The reason I thought of fuel pump was because of the hundreds I had come in, no codes, great driving van but a plastic impeller on an in-tank pump would come apart little by little clogging a good filter and giving decent fuel pressure until it was needed most. And once it goes, the pieces of plastic are all throught the filter so that is part of a Caravan's fuel service, a pump and filter together. It would happen always at or around 70,000 miles or 7 years whatever came first. I'm sure glad you own a caravan, the single most innovative design that has come out of this country(and Canada) with the Dakota being second. If it still starts hard warm and you have a bad gas cap. Before you get in the van after a 30 minute hot soak try unscrewing the gas cap, if you hear a swooosh from air pushing in, the cap needs replacement or a small hole drilled in it, till you get one. It happened to me in the van I owned.
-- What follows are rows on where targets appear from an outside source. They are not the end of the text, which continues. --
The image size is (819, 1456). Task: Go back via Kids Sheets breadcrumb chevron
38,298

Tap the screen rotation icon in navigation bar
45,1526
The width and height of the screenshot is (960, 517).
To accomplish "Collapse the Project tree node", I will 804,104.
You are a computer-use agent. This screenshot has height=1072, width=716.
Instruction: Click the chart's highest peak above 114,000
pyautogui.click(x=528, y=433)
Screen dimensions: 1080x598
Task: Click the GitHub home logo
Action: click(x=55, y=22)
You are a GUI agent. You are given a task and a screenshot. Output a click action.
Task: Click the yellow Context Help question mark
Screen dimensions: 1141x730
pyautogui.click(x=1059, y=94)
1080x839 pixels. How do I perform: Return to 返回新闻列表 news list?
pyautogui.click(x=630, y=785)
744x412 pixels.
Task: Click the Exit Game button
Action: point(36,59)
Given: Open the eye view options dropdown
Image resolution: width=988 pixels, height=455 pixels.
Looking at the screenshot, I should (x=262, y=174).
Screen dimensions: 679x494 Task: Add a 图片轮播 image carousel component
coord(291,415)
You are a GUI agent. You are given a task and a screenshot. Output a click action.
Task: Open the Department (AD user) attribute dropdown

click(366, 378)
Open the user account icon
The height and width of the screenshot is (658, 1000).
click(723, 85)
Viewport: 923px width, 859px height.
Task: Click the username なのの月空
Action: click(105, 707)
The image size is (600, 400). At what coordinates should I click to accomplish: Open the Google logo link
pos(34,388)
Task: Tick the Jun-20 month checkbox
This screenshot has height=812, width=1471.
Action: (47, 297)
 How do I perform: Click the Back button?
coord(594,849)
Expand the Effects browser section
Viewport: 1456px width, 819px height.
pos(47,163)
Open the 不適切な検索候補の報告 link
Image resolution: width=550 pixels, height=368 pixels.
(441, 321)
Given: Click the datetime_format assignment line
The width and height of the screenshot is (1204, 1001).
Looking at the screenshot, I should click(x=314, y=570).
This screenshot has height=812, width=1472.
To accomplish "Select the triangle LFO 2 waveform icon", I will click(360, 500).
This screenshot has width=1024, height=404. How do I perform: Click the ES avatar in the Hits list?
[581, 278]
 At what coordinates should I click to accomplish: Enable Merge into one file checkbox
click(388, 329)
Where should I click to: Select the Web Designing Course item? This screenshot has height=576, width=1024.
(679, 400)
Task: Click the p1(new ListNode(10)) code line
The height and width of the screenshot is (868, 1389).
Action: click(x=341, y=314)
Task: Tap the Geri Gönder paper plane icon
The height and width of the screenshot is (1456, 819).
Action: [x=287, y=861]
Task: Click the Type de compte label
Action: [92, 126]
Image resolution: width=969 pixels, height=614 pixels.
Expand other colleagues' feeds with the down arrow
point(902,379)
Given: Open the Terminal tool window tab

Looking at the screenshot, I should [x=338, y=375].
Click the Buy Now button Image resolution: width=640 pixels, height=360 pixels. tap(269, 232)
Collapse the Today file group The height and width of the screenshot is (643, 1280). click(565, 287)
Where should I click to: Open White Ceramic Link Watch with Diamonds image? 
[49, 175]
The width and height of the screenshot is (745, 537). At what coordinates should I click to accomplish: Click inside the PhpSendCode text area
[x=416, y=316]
It's the 177,000 miles, if you never had head gaskets done, here is what happens, it gets hot and leaks into one or two cylinders while the pressure drops as it sits hot. Once the pressure from being driven under full operating temperature is down from a slight leak internally from a cooling system problem like this, it will be tight, the cylinder bores expand at a different rate then the pistons. Now you'll have differences in the alloys reaction to heat plus a little water in the engine, this wipes the oil off the walls and also makes a tight fit, a slow or longer crank and the 177,000 is the one reason I thought of it, a 3.3L maybe, But a 3.0L Mitsubishi was a head gasket and timing belt eater plus had bad oil pressure switches, they leaked, all the Mitsubishi engine oil switches tended to leak. A sure test of a leaking head gasket is to remove the cap on the radiator and put it under the same pressure as the cap says it should relieve the pressure at 14-16lbs. Pump it up and watch to see if the pressure tester holds, if it doesn't hold take it off, pull the plugs, disable the coil, and crank it over, the coolant will spray out the bum cylinders and it will sometimes come out like a shower please be careful. If you never had these replaced, it's time to pull both heads they crack also and if your going to take the manifold off, might as well do both. This takes care of the intake manifold gasket, the valve cover gaskets and renews and reseals the most likely places for failures from both coolant and oil leaks. If you have the 3.0L those belts should be done along with the water pump and put a new adjuster spring on the timing belt adjuster. Valve stem seals, lap the valves, inspect both heads and take a look at the cylinders. It might be easier to check and see if you can just trade the cores in and replace them with reman heads. Make sure the rest of the van, the lower part of the engine and trans are not going also. You have alot of miles on a great mini-van body style, and probably the best engine setup. Even for those miles. Remember there are other things, it should have Nippodenso or NGK plugs but the Champions were fine also, and the air filter, pcv, and wires and cap all play a part because of the conditions the van is in as it is starting hot. A hot start is hard on plugs and secondary anyway. Even new.
See if you have any codes, turn the key on, off, on, off, then on and watch the flashing 'check engine' light. You might have a code for a coolant sensor(22) a dist. Pick-up(54) or a MAP sensor(13 or 14). Do the key method within 5 seconds. But as many times as you want. Two sets of 5 flashes, is 55 and means the end of the diagnostic mode. Let me know if you have any and any engine work you have already done, I don't want you to spend any extra money and you could probably get a pretty cheap long block. OK, I just want to try and help. Good luck. Ok Ed
There are other things like leaking injectors(black smoke when it does start). A real bad head gasket or cracked head will smoke like crazy all the time(white smoke). Oil is blue.